U.S. Attorney Mike Cotter called Judge Christensen's sentence "a sentence that promotes respect for the law. It warns those who endeavor to cheat a federal loan program --- a program that provides producers with financial opportunity and the tools to succeed in Montana's agricultural industry --- that their conduct will not go unnoticed or ignored. The integrity of FSA's lending program will be preserved and protected. Our response will be vigorous and the consequences of deception will be serious."

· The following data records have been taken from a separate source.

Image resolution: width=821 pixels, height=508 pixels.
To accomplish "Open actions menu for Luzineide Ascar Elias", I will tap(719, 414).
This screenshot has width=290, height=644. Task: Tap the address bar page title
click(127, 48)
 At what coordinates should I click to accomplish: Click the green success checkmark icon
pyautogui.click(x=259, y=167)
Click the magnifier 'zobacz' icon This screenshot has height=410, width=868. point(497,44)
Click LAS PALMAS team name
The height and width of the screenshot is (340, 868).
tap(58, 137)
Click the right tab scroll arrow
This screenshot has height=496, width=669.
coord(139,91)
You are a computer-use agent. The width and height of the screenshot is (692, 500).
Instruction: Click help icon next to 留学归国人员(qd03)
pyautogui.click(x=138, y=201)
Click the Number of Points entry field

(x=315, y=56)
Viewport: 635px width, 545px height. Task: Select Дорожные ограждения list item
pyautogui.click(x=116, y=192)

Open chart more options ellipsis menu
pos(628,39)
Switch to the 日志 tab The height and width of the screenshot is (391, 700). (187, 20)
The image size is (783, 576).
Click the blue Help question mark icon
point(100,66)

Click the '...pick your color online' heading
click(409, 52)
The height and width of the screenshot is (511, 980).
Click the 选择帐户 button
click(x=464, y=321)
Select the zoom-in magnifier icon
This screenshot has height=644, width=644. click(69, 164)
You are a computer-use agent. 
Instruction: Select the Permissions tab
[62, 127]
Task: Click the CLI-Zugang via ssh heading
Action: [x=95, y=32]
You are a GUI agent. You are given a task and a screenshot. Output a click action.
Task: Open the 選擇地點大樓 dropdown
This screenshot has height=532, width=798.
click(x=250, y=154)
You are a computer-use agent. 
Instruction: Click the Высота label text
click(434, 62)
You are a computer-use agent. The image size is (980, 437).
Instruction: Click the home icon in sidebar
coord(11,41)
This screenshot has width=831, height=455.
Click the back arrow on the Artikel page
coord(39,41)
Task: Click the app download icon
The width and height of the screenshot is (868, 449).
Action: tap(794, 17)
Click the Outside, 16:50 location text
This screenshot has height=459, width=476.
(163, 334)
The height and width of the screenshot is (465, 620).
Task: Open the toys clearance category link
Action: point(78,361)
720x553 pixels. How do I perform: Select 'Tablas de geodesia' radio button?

Cotter included the THOMAS case in the Guardian's Project even though he describes the case as an "external" attack on federal programs when the primary focus of the effort is on "internal" attacks by public officials. "An important component of the THOMAS prosecution was the allegation contained in the first count of the indictment relating to a fraudulent claim in the Keepseagle settlement". In Keepseagle v. Vilsak, a class action lawsuit was pursued by Native American farmers and ranchers alleging that they had been discriminated against by the U.S. Department of Agriculture (USDA) and that they had been denied equal access to credit in the USDA Farm Loan Program. As a result of that lawsuit, on April 28, 2011, a $760 million settlement with the USDA was approved, and claims were entertained from individual Native American producers who asserted that they had been discriminatorily aggrieved by the USDA in the lending process. "This office determined that the Keepseagle claim was best pursued by a civil false claims action against THOMAS and we anticipate bringing that action in the near future."

Because there is no parole in the federal system, the (truth in sentencing( guidelines mandate that THOMAS will likely serve all of the time imposed by the court. In the federal system, THOMAS does have the opportunity to earn a sentence reduction for "good behavior." However, this reduction will not exceed 15% of the overall sentence.